Sleep staging using Dreem Open Datasets

This is an end-to-end example of how to convert data from another format to sleeplab format, how to preprocess the data using sleeplab-extractor, and how to train a deep learning model utilizing sleeplab-tf-dataset. The code is available on Github. This example uses data from Dreem Open Datasets (DOD) since the DOD is well documented and open access (https://doi.org/10.1109/TNSRE.2020.3011181).

Prerequisites

The code is developed and tested with Linux and Python 3.10. Windows users can install Windows Subsystem for Linux to run this example (and to use Linux for development in general).

If you do not yet have a copy of this example, you can clone the repository to current working directory and go to the example folder:

git clone https://github.com/UEF-SmartSleepLab/sleeplab-format.git
cd sleeplab-format/examples/dod_sleep_staging

Install dependencies

pip install -r requirements.txt

Convert data to sleeplab format

NOTE: This will download and convert the whole dataset with the original 250Hz sampling rate. The h5 files take 57 GB on disk, and the converted slf dataset takes 30 GB.

The examples below use /tmp as the base directory. Substitute it with another location if you want to persist the data and results.

First, download the datasets

mkdir /tmp/dod
python download_data.py --dst-dir /tmp/dod

Then, run the conversion

python convert_data.py --src-dir /tmp/dod --dst-dir /tmp/slf

Extract and preprocess a subset of the signals

Use sleeplab_format.extractor to extract a single EEG channel, EOG channel, and EMG channel. Resample to 64Hz, highpass filter, and normalize the signals.

All configurations for the extractor are in extractor_config.yml.

To perform the extraction, run in this directory:

slf-extract --src_dir /tmp/slf/dod --dst_dir /tmp/slf --config_path ./extractor_config.yml

Train a sleep staging model with the data

Now, use the preprocessed 64Hz data for automatic sleep staging. The model and training loop are defined in train.py.

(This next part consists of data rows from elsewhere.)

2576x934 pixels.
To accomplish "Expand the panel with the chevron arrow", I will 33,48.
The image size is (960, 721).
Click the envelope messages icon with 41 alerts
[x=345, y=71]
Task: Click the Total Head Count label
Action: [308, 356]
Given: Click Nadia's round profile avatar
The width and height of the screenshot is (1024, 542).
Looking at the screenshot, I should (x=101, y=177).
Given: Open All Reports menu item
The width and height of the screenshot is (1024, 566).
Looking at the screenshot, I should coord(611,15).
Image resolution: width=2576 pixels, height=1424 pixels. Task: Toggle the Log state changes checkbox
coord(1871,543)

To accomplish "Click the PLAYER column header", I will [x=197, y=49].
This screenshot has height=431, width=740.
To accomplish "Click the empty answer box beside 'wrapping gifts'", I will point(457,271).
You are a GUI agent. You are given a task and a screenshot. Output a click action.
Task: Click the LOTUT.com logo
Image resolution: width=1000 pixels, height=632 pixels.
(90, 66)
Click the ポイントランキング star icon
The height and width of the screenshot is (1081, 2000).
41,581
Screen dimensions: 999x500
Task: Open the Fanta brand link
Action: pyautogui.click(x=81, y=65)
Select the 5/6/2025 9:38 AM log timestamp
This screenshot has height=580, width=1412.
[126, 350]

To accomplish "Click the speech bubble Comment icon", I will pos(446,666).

python train.py --model-dir /tmp/dod_models --epochs 100

This should achieve 75-85% validation accuracy, and 70-80% test accuracy. Since the dataset is relatively small (50, 11, and 20 recordings for training, validation, and test sets), the performance fluctuates quite much between the runs. No hyperparameter tuning has been performed, default values are used everywhere.